На некоторое время Сципион умолк, и в наступившей тишине слышались надрывные вопли ночной птицы.
«Итак, я достиг наивысшей концентрации сил в сравнении с остальными соотечественниками, — снова заговорил римлянин. — Но, думаешь, Масинисса, коварная судьба не пыталась соблазнить меня своими лакомствами? В умении заманить человека в ловушку она не уступает вам, нумидийцам. Были и в моей жизни сладко-кислые дни влюбленности и прочих томлений. Приведу тебе пример на злободневную тему. Когда мы овладели Новым Карфагеном, у вас, в Африке, его называют вторым или испанским Карфагеном, мои воины обнаружили среди пленных девицу необычайной красоты.
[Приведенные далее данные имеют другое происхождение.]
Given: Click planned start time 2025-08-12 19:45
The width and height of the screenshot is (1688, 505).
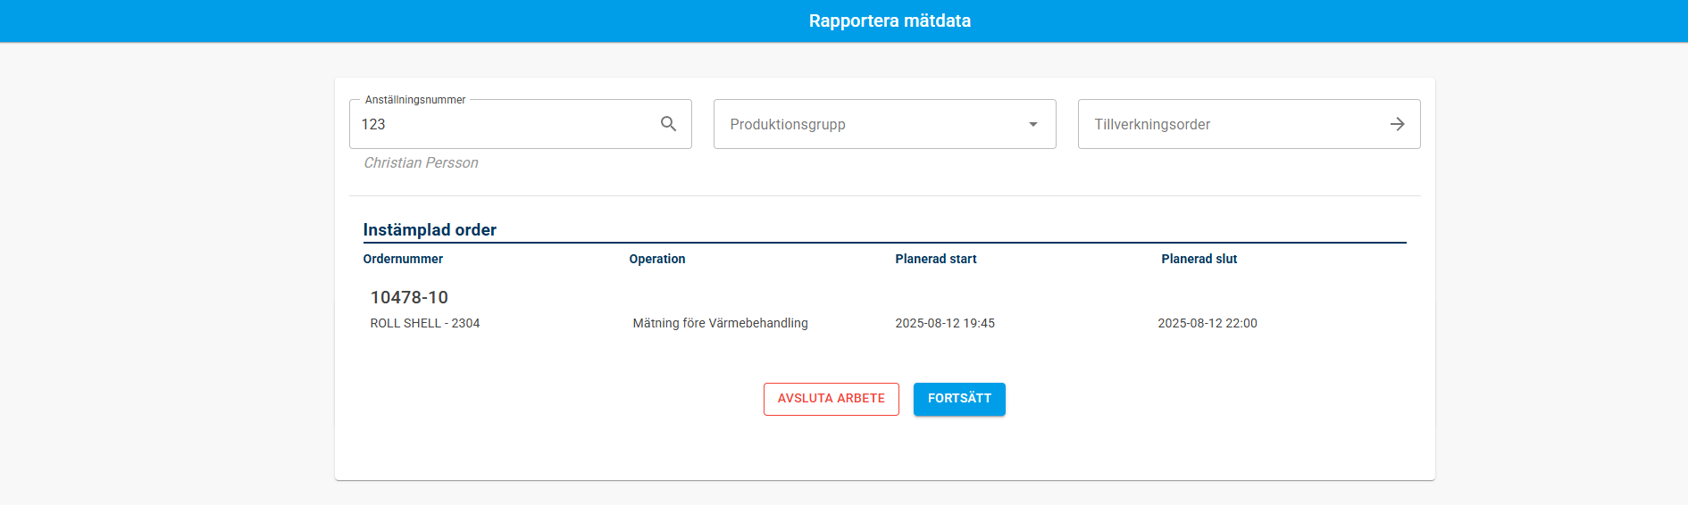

Эта жемчужина, сверкавшая в серой толпе, была столь яркой, что солдаты не посмели к ней прикоснуться и, посчитав ее даром, которого достоин только полководец, ибо боги уж давненько не сходили на землю, привели ее ко мне.
Как тебе рассказать о ней? Наш язык предназначен для описанья обыденных вещей. Бессмысленно пытаться в словах запечатлеть ее портрет. Даже если бы удалось объяснить, каковы у нее губы, нос и глаза, это ничуть не приблизило бы нас к пониманью чуда красоты. Платон говорил… впрочем, ты, наверное, не читал Платона?»